Sunday, May 09, 2010

Scarcity (2) - Choices

Scarcity requires choice. Whenever, we want more of something, we have to choose to have less of something else. If I decide I want to earn more money, then I am choosing to have less leisure. Since I am finite, I cannot choose to do more work and have more leisure at the same time. The book of Proverbs reminds us of this truth.

A little sleep, a little slumber,
a little folding of the hands to rest-
and poverty will come on you like a bandit
and scarcity like an armed man (Prov 6:10-12).
This verse must be really important, because it is repeated word-for word in Proverbs 24:33-34. Scarcity is used here in a different sense, as a synonym for poverty, but the verse is a clear statement that we face a choice between leisure and poverty. Likewise, if I want to spend more time preaching the gospel, I will have to spend less time at work or relaxing.

Most of our choices we face involve a cost. The cost is whatever we have to give up, when we choose to do something else. If I choose to buy a television, then I will have to postpone buying a new laptop. That is the cost of my choice. Even giving has a cost. If I give money to the poor, I cannot use it to buy groceries.

In a money economy, choice at a personal level takes four forms.
  1. I have to make the choice between work and leisure. This choice determines my income. The cost of my income is the energy I expend at work and the loss of leisure time.

  2. I have to allocate my income between consumption and saving. The cost of increased consumption is a reduction in savings, which may close out some future options.
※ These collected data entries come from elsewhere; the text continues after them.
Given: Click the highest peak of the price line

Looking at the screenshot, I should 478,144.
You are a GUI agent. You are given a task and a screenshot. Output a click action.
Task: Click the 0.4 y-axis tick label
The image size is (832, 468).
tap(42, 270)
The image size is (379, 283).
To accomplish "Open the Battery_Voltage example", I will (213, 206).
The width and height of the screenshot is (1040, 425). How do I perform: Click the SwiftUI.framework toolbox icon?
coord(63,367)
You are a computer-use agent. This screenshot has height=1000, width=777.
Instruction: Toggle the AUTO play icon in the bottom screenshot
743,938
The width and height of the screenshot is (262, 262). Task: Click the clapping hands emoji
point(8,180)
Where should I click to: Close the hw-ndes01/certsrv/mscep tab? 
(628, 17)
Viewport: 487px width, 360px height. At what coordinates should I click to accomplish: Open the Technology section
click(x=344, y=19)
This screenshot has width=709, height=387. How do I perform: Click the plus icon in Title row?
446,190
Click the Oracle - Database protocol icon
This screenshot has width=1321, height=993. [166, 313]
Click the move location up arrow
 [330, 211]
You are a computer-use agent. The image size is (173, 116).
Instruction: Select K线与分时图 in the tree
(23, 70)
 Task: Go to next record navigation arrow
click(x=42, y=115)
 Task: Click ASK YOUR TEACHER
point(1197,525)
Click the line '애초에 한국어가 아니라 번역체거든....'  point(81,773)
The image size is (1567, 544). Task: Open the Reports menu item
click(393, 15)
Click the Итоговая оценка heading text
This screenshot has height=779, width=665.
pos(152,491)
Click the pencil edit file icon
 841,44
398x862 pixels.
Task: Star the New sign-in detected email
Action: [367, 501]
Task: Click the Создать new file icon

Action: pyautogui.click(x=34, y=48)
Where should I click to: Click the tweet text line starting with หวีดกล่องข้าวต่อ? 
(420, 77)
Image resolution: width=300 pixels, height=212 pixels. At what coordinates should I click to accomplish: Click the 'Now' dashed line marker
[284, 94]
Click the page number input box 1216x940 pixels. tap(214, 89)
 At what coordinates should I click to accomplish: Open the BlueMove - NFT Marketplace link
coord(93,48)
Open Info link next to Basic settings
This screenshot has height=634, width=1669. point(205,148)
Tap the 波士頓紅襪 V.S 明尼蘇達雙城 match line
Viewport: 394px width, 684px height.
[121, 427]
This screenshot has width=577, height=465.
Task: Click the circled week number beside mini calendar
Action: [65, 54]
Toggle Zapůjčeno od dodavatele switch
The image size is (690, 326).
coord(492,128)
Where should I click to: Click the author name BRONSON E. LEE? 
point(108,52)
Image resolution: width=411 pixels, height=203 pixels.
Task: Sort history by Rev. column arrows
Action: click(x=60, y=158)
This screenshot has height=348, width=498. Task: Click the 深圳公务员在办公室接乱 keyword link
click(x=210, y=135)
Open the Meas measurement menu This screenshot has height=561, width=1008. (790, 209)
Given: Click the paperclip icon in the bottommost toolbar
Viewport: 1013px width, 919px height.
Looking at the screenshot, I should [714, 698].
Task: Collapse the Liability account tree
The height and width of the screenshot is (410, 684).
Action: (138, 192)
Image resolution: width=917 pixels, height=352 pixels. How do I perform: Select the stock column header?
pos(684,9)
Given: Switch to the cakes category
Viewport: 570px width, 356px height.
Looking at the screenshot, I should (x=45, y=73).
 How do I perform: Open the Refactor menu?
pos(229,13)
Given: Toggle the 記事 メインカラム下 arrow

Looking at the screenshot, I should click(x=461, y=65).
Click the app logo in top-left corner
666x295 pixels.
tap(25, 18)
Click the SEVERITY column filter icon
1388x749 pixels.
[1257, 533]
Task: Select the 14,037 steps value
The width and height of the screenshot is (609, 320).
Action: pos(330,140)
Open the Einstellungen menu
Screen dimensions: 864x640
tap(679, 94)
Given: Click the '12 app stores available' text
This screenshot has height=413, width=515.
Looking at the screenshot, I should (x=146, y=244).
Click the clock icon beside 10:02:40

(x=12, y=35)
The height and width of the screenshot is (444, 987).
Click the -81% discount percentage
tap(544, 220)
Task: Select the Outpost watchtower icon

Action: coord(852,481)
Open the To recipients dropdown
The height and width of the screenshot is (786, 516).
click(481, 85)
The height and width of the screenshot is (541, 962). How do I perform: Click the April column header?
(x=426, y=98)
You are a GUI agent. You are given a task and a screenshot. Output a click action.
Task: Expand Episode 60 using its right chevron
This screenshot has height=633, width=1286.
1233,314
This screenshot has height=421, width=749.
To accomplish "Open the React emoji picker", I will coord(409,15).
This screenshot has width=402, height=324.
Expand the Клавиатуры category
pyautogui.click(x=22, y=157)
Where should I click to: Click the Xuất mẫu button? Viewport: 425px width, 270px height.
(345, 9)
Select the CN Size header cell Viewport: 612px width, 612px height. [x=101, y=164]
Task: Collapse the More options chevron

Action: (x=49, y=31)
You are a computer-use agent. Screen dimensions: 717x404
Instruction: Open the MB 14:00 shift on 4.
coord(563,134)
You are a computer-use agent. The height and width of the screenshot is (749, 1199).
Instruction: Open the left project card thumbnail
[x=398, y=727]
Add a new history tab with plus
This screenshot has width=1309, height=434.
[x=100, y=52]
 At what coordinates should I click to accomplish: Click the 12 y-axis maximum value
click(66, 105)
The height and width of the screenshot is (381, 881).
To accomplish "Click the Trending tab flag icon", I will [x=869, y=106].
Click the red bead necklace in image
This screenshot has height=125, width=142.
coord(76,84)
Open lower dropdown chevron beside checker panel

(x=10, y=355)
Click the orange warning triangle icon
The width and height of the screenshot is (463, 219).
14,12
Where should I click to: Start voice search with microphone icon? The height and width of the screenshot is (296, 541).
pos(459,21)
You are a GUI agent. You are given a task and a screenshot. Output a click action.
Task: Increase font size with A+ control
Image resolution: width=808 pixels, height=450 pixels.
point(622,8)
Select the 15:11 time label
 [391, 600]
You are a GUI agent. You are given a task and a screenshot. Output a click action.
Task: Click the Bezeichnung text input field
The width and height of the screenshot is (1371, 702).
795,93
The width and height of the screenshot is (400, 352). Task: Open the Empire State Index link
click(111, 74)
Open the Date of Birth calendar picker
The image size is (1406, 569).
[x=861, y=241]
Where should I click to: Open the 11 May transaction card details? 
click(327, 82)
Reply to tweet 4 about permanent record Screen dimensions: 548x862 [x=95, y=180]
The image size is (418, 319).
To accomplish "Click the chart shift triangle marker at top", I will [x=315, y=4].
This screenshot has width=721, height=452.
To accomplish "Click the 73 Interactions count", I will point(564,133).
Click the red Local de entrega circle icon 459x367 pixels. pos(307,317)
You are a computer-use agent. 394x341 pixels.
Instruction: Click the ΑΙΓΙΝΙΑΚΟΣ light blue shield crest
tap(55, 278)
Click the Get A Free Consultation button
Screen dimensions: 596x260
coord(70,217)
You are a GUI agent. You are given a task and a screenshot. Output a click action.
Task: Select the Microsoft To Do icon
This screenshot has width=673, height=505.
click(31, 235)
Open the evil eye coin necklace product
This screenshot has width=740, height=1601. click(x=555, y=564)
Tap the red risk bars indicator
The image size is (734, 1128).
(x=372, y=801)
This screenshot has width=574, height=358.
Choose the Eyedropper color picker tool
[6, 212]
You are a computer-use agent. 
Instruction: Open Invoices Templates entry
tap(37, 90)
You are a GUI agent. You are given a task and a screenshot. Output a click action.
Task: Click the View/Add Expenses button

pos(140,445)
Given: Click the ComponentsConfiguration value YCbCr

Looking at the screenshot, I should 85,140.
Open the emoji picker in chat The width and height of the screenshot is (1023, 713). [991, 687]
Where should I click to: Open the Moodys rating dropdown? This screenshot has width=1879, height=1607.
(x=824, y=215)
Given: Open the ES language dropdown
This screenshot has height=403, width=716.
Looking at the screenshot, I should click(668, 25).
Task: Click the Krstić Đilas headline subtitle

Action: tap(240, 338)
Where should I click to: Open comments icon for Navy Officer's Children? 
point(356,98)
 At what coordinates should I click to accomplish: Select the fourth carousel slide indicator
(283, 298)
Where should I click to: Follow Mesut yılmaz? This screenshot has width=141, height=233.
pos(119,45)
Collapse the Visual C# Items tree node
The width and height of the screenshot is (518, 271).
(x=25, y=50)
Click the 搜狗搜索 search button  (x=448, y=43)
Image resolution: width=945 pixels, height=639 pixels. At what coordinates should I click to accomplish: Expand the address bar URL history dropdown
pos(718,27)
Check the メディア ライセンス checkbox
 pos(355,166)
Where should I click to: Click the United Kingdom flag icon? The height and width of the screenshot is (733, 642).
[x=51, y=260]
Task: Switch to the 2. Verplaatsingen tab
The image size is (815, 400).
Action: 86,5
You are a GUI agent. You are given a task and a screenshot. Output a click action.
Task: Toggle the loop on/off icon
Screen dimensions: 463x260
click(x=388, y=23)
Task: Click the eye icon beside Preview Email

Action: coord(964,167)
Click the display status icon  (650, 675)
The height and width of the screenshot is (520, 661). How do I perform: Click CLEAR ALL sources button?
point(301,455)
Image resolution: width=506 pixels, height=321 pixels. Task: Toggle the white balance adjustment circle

  3. I have to decide how much of my income, I will give away to others. The cost of giving is the consumption that I will have to forgo.

  4. I have to allocate my expenditure on consumption between a multitude of goods and services that are available for purchase.

We are constantly making and revisiting these types of choice. Economic is really a study of how people make choices. The economist attempts to understand how people weigh up the cost of the choices they must make and how they allocate their time and energy between the infinite number of choices that everyone faces.